Neil Rapsey is the one who opens the doors of a garage that looks ready to come crashing down and take the car it has been sheltering for the past 20 years with it.
His daughter owns the Ghia now. Her great-grandfather passed away about 20 years ago. The car has been sitting in the garage ever since. A relative of his bought it new. Then he wanted it, so he paid to take it home. It was in the mid-1990s, and the car was already 12 years old by then.
The Orion Ghia is definitely a low-mileage car. It just went on Sunday drives or to the local shop. That is how it gathered 57,391 miles (92,362 kilometers) on the clock in almost 40 years.
Neil's daughter is now 29 years old. When she was a newborn, Neil got a proposition to buy the car. He needed a four-door for his young family family. But he did not have the money to buy it.
It would have been just the right means of transportation for the Ford enthusiast that he ha always been. He owns an Escort now and owned a couple of Fiestas over the years. But those are not what we are here for today.
Johnny Smith from The Late Brake Show is afraid that if he sneezes, the garage will come down; that is how fragile it looks. Neil unbolts the doors of the vulnerable structure.
Once removed, they reveal the Orion Ghia trapped under a pile of useless items that the family deposited on it and around it. Bags of clothes, children's toys, and whatever the family did not need over the years, have built a castle of clutter and junk on the car.
The Ford Orion was the right car at the right time
The Orion came when Ford was looking for solutions to roll out a small family sedan to fight the Volkswagen Jetta and the Vauxhall Cavalier in the European market.
Ford launched the Orion on September 13, 1983. By November, it was among the 10 best-selling cars in Europe. It looked every inch the right model at the right time. Ford reportedly sold over 3.5 million Orions, but only about 100 Ghias are known to have survived. And this is one of them.
The Ghia was special in its own way. It came with a sunroof, sports front seats, headrests, power windows, central locking, a tachometer, and a display that informed the driver when the car needed maintenance. This equipment gave it upmarket pretensions when it didn't really belong there, considering the small sedan class it came from.
All Orion Ghias of the era were powered by the 1.6-liter CVH engine with both a carburetor and fuel injection options.
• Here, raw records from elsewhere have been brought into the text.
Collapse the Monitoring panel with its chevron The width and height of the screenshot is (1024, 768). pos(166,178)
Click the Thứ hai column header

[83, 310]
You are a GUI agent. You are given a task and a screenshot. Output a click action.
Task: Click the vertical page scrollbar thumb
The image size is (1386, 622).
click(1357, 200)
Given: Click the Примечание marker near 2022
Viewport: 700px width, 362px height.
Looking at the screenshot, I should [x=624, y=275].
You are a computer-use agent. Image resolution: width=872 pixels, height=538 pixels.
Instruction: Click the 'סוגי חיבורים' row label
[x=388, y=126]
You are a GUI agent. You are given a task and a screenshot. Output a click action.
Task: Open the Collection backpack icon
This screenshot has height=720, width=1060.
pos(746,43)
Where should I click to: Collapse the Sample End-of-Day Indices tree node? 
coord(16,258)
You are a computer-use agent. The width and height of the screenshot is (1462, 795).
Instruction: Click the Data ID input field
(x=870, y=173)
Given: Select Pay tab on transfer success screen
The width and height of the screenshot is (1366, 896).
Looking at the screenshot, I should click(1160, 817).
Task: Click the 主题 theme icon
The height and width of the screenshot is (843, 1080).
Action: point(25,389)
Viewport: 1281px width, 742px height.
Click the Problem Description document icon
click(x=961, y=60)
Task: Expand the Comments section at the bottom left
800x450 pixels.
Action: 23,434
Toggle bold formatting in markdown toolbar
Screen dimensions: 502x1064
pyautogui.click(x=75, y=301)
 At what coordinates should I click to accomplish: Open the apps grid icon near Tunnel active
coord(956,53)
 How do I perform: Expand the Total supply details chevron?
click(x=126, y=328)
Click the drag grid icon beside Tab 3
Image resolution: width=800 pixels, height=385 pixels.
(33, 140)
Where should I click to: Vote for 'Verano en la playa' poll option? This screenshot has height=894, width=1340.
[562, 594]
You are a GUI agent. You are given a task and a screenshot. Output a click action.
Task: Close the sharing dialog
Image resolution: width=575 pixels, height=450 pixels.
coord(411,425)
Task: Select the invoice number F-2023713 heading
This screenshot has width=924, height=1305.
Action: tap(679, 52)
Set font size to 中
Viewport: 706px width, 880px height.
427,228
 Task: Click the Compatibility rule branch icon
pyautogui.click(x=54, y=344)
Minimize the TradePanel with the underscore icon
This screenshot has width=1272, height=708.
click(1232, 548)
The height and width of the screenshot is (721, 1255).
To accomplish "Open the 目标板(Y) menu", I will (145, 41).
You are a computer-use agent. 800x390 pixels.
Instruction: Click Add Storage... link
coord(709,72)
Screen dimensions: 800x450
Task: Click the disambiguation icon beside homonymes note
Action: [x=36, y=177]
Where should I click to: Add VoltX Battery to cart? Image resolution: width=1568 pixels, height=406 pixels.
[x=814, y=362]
It generated 103 horsepower (105 metric horsepower) and 102 pound-feet (138 Newton meters) of torque in a front-wheel drive setup. The 1.6 was mated to a five-speed manual box.
Once Neil and Johnny start removing items sitting on top of the car, the paintwork is finally visible. The Orion seems painted in Nimbus Gray, which doesn't really look bad, even after all these years it remained in the garage, away from the sunlight and the road. But the roof has been dripping on it, causing rust spots. However, rodents seemed to have stayed away from the locked-up Ford.
The car sits on four flat tires. But once they are aired up, they still hold the air like in their good old days. Johnny and Neil easily push the sedan out of the garage. It is finally out in broad daylight for the first time in 20 years!
Will that 1.6-liter engine fire up after 20 years?
Johnny pops the hood, and the engine compartment looks intact, except for the corroded surfaces, but all the wires and hoses are still in place. There is a plastic bag over the fuse box. Whoever locked it in the garage wanted that fuse box protected.
After checking the fluids to make sure they are at just the right level and putting in a new battery that Neil was keeping as a backup, Johnny plans to try to fire up the Orion Ghia. However, even with the new/old battery in, the car is still dead.
Once they finally get dashboard lights, they proceed with the plan. The final touch is a bit of fresh fuel. They have a spark, and the fuel pump works properly, but the engine still won't run. However, they manage to fire it up and, for the first time in over 20 years, the 1.6 is running on its own.
It misfires a little because most of the fuel is as old as the isolation of the Ford, but there is no smoke coming through the exhaust pipe.
The Ford Orion Ghia is washed for the first time in two decades
Now that the engine runs, the next step up is cleaning the car. Jonny sweeps the dirt off the roof, hood, and trunk lid, and there is plenty of it, before power-washing the vehicle. It is its very first wash in over two decades.
When he goes in to clean the seats, Johnny bumps into the Dancing Hamster. Some kid must have not gotten the toy at some point because a parent/grandparent forgot it in the Ford.
The aluminum stripes in the door cards still wear the protective plastic that covered them on the day this car drove through the factory gate.
Johnny is surprised to find pants and boxer shorts in the trunk, but you can’t judge the owner of a car by the things they keep in their trunk, right? He has found both men's and ladies' pants in cars before.
Neil hopes to buy it himself. It is his second chance to be the owner of this 1985 Ford Orion Ghia, and 30 years later, he doesn’t want to miss it this time.